You have successful set up the first distillery in Chicago since the mid-1800s. What were some of the challenges you faced?
The beginning was difficult, but a fun kind of difficult—like studying very hard for an exam and feeling good about one’s preparation. We did absolutely everything ourselves. Aside from the overall challenges of growing our business, we were also confronted with the need to change the laws in Illinois. We lobbied and worked to change the Illinois liquor laws, and ultimately changed the laws to establish a Craft Distillers License, making it possible to have a small retail component, reduced licensing fees, tasting room, and tours. This has revolutionized the liquor industry in Illinois and has paved the way for a number of other local distillery businesses.
The liquor industry is very expensive, and we started with only $30,000. Finding ways to finance our growth was a challenge, particularly when we needed to put away enough whiskey for what we estimated we would sell three, four, five years into the future. We were determined to remain independent and thus needed to find ways to finance everything without taking on investors.
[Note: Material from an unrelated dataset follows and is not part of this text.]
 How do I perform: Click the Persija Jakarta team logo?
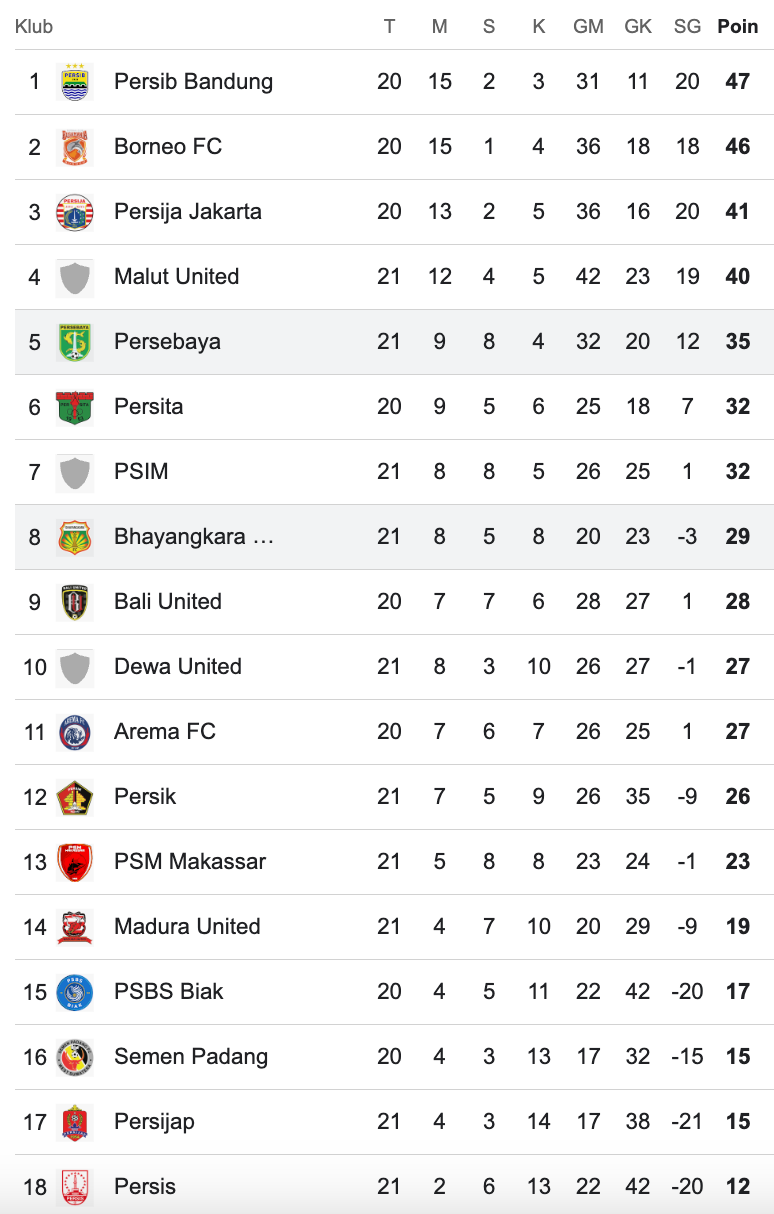[x=75, y=212]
We decided to use our intellectual capital — particularly our distilling knowledge and experience — in creative ways. To this end, we grew our business by educating others in the art of distilling through another company we set up: Kothe Distilling Technologies. We found that sharing our knowledge not only helped others find the information and assistance they needed to reach their dreams, it also helped us grow our business. This helped us grow in the beginning, and it has made it possible to be one of the few completely independent family owned and operated artisan distilleries of our size and scope in the United States. Since we started, we have educated over 3,500 people in the art of distilling and set up over 160 distilleries, in addition to white label projects for well-known and small craft distilleries.
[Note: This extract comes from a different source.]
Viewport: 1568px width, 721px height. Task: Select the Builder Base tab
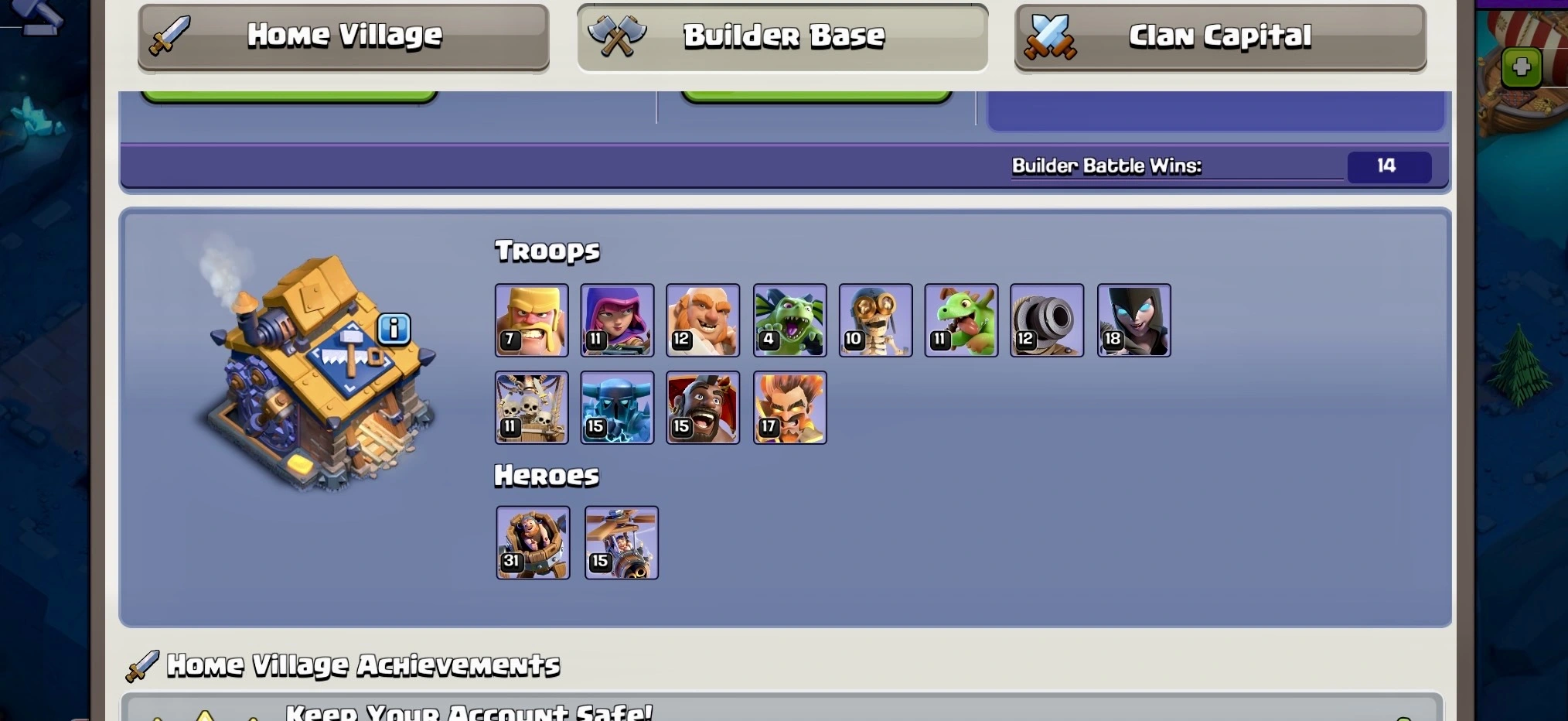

In terms of whiskey production, Koval is renowned for bringing a new style of American whiskey that focuses on the pure “heart cut” of the distillate. Can you please elaborate on that?
Our focus on using only the ‘heart cut’ is in contrast to the common industry practice of mixing ‘tails’ with the ‘heart cut’ and then aging in a heavily charred barrel. Tails on their own taste and smell like a wet dog and contain Propanol, Butanol, Amyl and fusel oils, which tend to muddy the pure character of the ‘hearts.’ KOVAL’s approach came from a desire to use the same strict cuts that brandy makers use for fruit distillates in Austria and apply them to grain. We knew this would allow us to develop a clean, bright style of whiskey. After teaching this approach for nine years in our classes and through our consulting, many artisan and craft distilleries have also adopted this approach, and proudly promote their adherence to KOVAL’s new school of American whiskey making.
Tell us about the various Koval’s whiskey expressions and what sets them apart from other craft whiskeys?
First and foremost, we are committed to using only the best ingredients. We believe this starts with using organic grains, not only because the rye, corn, millet and other grains we use are grown without pesticides, but also because being organic affords us a way for us to support sustainable agriculture. In making everything from scratch, we are able to monitor the entire process from start to finish, and we can trace every bottle back to the grain shipment, and even where and when it was harvested. Another mark of distinction is, as I mentioned, the importance of using only the ‘heart cut’ of the distillate, which allows us to focus on incredibly clean, bright characteristics. Not only did we want to offer a new style of American whiskey, we also wanted to expand the whiskey category by using unique grains such as millet and oat. Our Bourbon for example is made with corn and millet, creating an unexpected flavor profile that further develops the Bourbon canon in a way that has appealed to those who are not normally drawn to Bourbon. Using oat in in our Four Grain adds a lovely creaminess to the mouth feel that we could not have achieved with the other grains in it (malted barley, rye, wheat) alone. One thing that we are very proud of is that when we say a product is a Rye whiskey, it is 100% rye. This is not always the case for American Rye whiskey, as it is only required that they have 51% rye to call it a Rye. All of our whiskeys are single barrel.
Can you tell us about the aging process of the whiskey?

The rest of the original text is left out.